* _Aufgaben_
• a. Beantworten Sie mithilfe der Filmkritik zu „Thelma – Rache war nie süßer“ die folgenden Fragen.
(i) Wer ist für Regie und Drehbuch verantwortlich?
(ii) Wie viel Geld verliert Thelma durch den Betrug?
(iii) In welchen Ort fahren Thelma und Ben, und womit sind sie unterwegs?
• b. Schreiben Sie aus der Filmkritik den Abschnitt von „LAND / JAHR: USA“ bis einschließlich „O’DONNELL U. A.“ wortgetreu ab.

* _Lesetext_
◆ ◆ ◆ ◆
Thelma – Rache war nie süßer (2024)

DIE GELD-ZURÜCK-GERIATRIE

4/10


thelma_rache© 2024 Universal Pictures


LAND / JAHR: USA 2024

REGIE / DREHBUCH: JOSH MARGOLIN

CAST: JUNE SQUIBB, FRED HECHINGER, RICHARD ROUNDTREE, PARKER POSEY, CLARK GREGG, DAVID GIULIANI, BUNNY LEVINE, MALCOLM MCDOWELL, ANNIE O’DONNELL U. A.

LÄNGE: 1 STD 39 MIN


Wenn der eigene Enkel zum Liebsten gehört, was Oma noch hat, dann mag die Hiobsbotschaft am anderen Ende der Leitung wohl noch stärker durch Mark und Pein fahren. Denn Daniel hat Mist gebaut. Anscheinend sitzt er irgendwo im Gefängnis und wartet darauf, dass die Großmutter ihn da rausholt. Unsereins weiß natürlich: Bei diesem Anruf handelt es sich unmissverständlich um den berüchtigten Enkel-Trick, wenn wildfremde Gauner so tun, als wären sie Teil der Familie. Im Alter, so zeigen es diverse Fälle, werden manche leichtgläubig oder lassen sich so sehr von ihren Emotionen mitreißen, um um den Problemfall kritisch zu beäugen. Oma Thelma ist so jemand. Sie kratzt ihr Erspartes zusammen, um das Geld dann per Briefsendung an eine ominöse Adresse zu senden. Kurze Zeit später, als die Familie bei Thelma aufschlägt, stellt sich heraus: Das alles war nur Fake. Jetzt könnte man sich an der Nase nehmen und aus den Fehlern lernen. Doch das Geld – schließlich zehntausend Dollar – ist futsch. Wie also zurückholen? Alten trauen Nachfolgegenerationen nichts mehr zu, letztlich geht es nur darum, diese vor den Unannehmlichkeiten einer längst erprobten Welt zu schützen, als wären sie Kleinkinder. Oma Thelma kann also auf niemanden zählen, der nicht ihrer Altersklasse entspricht. Also holt sie sich Hilfe vom alten Ben, der in einer Seniorenresidenz wohnt und einen Scooter besitzt. Mit diesem tuckern die beiden nach Venice, um den Abzockern das Handwerk zu legen.
◆ ◆ ◆ ◆
* _Datenauszüge_

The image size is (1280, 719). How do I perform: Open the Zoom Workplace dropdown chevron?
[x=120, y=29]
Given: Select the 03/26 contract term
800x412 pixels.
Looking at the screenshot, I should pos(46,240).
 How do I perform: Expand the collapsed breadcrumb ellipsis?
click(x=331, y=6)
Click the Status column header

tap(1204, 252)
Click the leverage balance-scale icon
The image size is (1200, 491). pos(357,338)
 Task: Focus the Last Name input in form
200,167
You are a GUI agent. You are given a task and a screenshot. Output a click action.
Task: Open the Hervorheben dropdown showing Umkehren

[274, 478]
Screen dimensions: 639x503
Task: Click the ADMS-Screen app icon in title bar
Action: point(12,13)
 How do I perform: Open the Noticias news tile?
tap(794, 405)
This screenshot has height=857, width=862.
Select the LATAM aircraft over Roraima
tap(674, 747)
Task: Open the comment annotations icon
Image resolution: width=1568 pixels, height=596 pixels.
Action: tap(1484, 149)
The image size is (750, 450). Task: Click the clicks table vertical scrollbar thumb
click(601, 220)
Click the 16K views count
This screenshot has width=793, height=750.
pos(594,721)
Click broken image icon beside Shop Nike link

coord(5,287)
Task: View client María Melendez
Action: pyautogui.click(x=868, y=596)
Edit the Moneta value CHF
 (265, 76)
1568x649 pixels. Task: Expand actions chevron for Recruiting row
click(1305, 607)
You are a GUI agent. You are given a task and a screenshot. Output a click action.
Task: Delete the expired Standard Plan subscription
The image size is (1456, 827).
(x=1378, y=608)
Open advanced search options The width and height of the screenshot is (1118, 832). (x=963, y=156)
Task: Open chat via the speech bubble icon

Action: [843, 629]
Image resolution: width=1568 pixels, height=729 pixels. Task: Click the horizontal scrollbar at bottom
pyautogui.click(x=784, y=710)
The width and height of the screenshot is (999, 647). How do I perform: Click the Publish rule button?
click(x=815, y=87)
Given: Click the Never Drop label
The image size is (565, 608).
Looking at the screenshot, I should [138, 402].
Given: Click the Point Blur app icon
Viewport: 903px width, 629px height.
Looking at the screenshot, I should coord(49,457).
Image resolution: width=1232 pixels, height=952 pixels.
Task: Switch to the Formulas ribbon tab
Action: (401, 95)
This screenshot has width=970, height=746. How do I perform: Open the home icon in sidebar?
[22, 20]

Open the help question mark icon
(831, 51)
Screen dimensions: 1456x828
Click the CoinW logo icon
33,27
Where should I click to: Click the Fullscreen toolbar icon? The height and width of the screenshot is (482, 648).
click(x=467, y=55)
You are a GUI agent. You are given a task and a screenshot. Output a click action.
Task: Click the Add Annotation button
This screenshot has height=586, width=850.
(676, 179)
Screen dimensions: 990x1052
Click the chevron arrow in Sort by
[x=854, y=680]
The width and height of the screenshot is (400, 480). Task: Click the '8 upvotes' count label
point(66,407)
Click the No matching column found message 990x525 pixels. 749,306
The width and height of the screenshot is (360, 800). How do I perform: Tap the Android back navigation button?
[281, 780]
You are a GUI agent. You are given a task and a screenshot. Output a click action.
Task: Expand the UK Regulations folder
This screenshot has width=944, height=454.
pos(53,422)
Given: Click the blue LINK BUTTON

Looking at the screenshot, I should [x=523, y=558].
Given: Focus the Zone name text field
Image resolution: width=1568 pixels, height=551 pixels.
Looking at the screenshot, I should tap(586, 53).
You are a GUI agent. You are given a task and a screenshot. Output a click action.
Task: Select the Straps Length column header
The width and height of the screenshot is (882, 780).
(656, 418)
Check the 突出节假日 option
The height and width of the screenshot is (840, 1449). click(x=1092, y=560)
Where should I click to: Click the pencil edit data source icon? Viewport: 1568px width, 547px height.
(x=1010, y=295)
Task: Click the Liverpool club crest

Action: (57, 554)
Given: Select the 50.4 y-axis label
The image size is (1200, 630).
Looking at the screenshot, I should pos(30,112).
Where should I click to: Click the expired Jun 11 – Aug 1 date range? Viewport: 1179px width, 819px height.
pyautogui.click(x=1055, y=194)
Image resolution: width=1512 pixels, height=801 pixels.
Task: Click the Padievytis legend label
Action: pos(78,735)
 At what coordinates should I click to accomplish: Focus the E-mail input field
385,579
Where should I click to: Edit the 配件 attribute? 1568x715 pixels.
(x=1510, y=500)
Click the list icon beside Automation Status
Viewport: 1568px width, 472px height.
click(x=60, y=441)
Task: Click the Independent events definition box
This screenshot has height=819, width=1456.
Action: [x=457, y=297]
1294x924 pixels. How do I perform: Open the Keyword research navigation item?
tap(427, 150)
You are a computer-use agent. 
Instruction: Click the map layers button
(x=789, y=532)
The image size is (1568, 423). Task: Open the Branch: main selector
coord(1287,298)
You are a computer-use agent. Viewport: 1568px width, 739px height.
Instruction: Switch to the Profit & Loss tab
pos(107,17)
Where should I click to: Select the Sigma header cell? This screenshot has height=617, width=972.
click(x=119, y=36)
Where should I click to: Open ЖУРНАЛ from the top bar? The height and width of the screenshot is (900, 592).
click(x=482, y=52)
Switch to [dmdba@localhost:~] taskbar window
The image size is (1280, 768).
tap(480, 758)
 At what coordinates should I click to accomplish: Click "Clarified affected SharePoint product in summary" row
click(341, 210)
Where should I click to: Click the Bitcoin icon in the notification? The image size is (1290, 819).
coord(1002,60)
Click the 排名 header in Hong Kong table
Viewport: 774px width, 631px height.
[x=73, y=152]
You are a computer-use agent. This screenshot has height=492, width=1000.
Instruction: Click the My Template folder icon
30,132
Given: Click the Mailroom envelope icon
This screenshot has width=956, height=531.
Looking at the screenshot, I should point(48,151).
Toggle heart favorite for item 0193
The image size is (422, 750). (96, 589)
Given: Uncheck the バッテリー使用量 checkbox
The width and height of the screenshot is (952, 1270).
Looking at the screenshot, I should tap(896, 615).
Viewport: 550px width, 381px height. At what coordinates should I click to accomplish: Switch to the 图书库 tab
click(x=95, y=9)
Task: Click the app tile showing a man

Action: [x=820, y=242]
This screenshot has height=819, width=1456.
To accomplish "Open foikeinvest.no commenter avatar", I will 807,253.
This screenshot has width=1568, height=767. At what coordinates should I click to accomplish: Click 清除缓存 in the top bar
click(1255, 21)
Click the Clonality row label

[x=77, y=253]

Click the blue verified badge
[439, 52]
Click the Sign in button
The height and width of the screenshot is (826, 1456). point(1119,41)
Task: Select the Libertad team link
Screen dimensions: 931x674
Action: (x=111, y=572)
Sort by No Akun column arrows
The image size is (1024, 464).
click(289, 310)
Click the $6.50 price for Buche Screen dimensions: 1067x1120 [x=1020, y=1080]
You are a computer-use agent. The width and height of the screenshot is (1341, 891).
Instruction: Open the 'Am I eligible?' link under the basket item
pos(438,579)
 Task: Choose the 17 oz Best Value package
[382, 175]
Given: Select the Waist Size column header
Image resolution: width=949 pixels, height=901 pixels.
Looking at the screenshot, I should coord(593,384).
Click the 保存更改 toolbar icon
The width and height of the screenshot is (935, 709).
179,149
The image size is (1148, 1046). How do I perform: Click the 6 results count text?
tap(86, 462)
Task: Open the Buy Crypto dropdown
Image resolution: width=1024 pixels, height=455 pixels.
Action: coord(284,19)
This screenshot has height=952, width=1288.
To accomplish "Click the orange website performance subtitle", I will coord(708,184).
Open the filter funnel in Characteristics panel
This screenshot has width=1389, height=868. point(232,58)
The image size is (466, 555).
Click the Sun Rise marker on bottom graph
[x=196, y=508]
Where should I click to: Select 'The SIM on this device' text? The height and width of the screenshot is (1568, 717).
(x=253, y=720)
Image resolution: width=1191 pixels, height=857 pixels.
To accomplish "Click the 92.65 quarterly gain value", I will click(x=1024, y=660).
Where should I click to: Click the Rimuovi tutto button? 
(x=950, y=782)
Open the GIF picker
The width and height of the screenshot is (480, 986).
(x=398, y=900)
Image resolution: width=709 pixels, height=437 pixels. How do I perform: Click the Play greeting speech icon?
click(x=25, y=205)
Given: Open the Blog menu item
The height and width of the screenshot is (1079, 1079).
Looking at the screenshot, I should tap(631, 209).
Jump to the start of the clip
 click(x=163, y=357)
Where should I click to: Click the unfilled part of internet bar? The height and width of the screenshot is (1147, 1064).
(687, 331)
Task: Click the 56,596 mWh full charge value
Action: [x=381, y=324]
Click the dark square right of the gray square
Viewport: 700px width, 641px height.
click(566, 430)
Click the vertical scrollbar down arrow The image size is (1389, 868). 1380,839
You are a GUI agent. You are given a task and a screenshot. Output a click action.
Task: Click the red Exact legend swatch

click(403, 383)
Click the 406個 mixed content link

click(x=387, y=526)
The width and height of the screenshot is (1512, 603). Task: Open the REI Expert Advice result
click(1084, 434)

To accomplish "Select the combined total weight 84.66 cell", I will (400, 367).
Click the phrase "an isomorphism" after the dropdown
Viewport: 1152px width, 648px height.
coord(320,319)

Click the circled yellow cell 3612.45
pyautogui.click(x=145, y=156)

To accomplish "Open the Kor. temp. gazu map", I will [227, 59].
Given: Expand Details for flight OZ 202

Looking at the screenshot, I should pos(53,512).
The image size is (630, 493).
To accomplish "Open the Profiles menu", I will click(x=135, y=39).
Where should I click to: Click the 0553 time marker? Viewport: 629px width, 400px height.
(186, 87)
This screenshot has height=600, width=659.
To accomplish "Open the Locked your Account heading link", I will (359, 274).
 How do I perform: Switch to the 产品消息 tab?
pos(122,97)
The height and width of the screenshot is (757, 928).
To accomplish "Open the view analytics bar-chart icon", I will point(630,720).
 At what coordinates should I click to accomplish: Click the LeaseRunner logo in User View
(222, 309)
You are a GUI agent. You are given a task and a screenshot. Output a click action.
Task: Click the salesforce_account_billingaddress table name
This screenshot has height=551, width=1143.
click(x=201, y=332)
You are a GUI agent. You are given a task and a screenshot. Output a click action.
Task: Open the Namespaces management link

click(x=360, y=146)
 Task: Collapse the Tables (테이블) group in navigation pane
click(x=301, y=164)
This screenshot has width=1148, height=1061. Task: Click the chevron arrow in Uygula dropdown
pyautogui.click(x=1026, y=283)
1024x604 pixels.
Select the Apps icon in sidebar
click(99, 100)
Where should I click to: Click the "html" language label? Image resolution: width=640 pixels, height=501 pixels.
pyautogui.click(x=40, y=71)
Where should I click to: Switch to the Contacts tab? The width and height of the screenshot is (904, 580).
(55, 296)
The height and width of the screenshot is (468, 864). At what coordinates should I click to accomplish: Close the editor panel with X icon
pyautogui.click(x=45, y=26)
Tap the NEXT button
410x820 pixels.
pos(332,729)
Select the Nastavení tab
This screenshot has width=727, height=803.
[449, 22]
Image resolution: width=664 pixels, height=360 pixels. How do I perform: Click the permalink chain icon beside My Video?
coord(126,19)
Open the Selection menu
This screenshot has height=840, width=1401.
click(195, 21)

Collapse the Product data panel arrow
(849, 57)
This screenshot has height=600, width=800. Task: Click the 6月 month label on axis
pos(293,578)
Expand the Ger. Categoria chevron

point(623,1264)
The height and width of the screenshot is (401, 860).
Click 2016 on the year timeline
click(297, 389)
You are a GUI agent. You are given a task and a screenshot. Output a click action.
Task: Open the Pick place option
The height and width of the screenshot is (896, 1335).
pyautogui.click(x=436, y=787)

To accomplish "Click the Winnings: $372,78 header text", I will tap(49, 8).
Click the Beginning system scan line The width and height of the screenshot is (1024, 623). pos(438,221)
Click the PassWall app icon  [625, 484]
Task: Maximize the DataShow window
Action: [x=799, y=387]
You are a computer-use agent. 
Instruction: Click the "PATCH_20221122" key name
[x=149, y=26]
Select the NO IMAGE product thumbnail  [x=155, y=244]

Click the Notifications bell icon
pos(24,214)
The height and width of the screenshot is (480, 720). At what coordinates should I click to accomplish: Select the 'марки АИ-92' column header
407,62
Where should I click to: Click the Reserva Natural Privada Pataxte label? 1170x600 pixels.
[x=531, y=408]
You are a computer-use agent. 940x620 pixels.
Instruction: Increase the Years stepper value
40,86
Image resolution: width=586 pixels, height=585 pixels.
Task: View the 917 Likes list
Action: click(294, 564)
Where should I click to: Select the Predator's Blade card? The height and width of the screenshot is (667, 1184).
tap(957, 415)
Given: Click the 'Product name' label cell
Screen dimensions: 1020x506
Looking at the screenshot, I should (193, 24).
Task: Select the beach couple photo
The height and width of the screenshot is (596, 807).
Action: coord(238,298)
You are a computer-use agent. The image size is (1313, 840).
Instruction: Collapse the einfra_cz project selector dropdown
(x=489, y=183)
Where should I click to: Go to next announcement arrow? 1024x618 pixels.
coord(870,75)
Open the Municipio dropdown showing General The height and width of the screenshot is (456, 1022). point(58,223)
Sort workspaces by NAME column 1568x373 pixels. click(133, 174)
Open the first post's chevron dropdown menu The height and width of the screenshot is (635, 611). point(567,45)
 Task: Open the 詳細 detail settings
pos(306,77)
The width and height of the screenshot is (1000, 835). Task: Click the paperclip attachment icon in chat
◆ ◆ ◆ ◆
* _Lösungen_
• a.
(i) Josh Margolin
(ii) Zehntausend Dollar
(iii) Nach Venice, mit dem Scooter von Ben

• b.
LAND / JAHR: USA 2024

REGIE / DREHBUCH: JOSH MARGOLIN

CAST: JUNE SQUIBB, FRED HECHINGER, RICHARD ROUNDTREE, PARKER POSEY, CLARK GREGG, DAVID GIULIANI, BUNNY LEVINE, MALCOLM MCDOWELL, ANNIE O’DONNELL U. A.